#### Exercise
Copy the Cathay Pacific passage from "Cathay Pacific has" to "first half results.", substituting "travelers" for each "passengers".

#### Text to read
——

Cathay Pacific has battled the rapid international expansion of Chinese airlines and the ongoing rise of Middle East carriers offering long-haul to long-haul connections through their hubs that have bitten into previously lucrative markets.

In particular, the growth of Chinese carriers on international routes has reduced the number of passengers from China transiting through Cathay’s Hong Kong hub.

And at the budget end, Asia-based low-cost carriers have won passengers happy to pay lower fares for a no-frills product on short- and medium-haul routes.

Cathay Pacific chairman John Solsar said the operating environment remained challenging.

“Revenue generation was satisfactory during the first half of 2018, with passenger yield improving,” Solsar said in Cathay Pacific’s first half results.

“Our cargo business was strong, with growth in both volume and yield. We benefited from a weak US dollar during the early part of the period, but were adversely affected by significantly increased fuel prices.”

——

#### Provided material
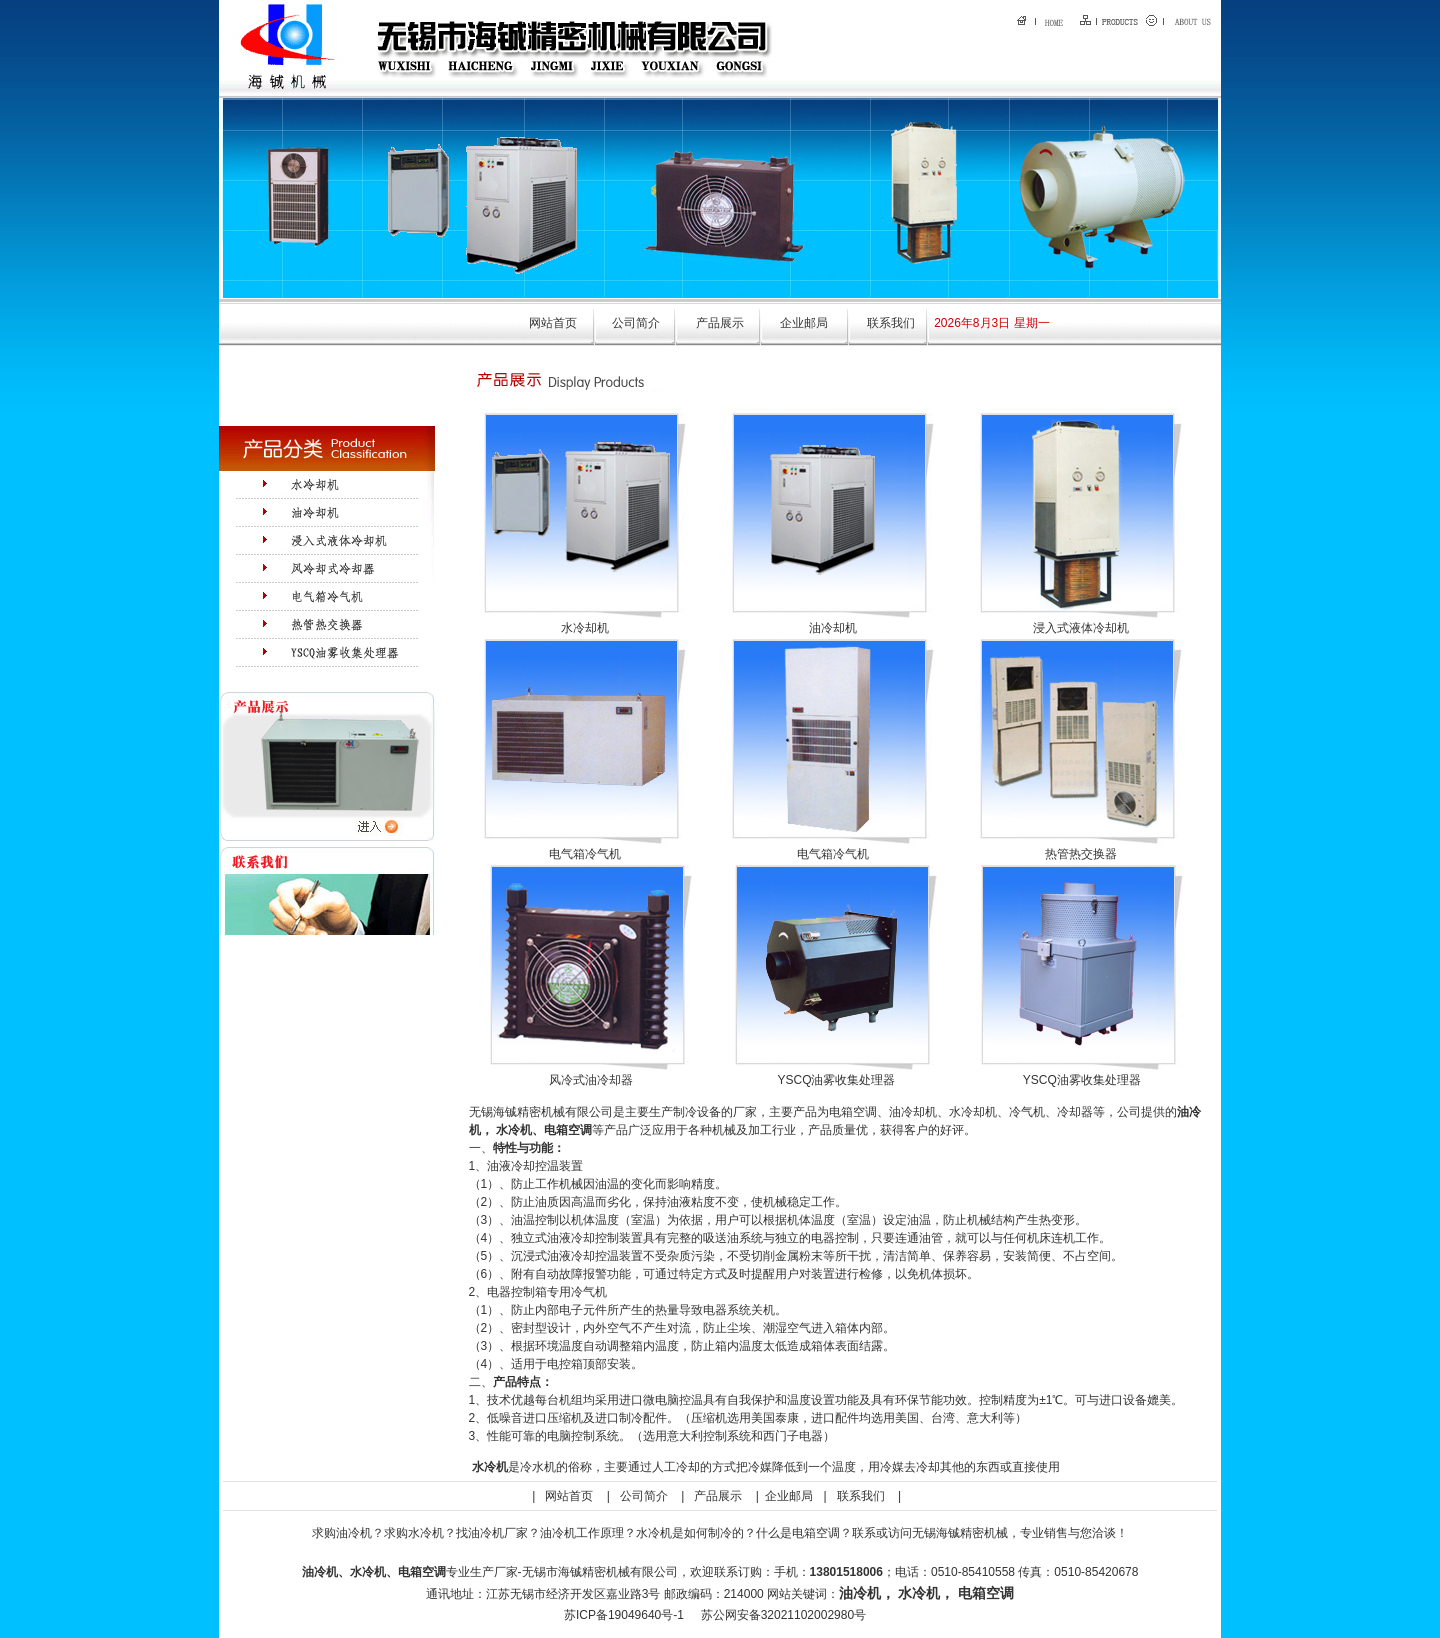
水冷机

——

#### Reply
Cathay Pacific has battled the rapid international expansion of Chinese airlines and the ongoing rise of Middle East carriers offering long-haul to long-haul connections through their hubs that have bitten into previously lucrative markets.

In particular, the growth of Chinese carriers on international routes has reduced the number of travelers from China transiting through Cathay’s Hong Kong hub.

And at the budget end, Asia-based low-cost carriers have won travelers happy to pay lower fares for a no-frills product on short- and medium-haul routes.

Cathay Pacific chairman John Solsar said the operating environment remained challenging.

“Revenue generation was satisfactory during the first half of 2018, with passenger yield improving,” Solsar said in Cathay Pacific’s first half results.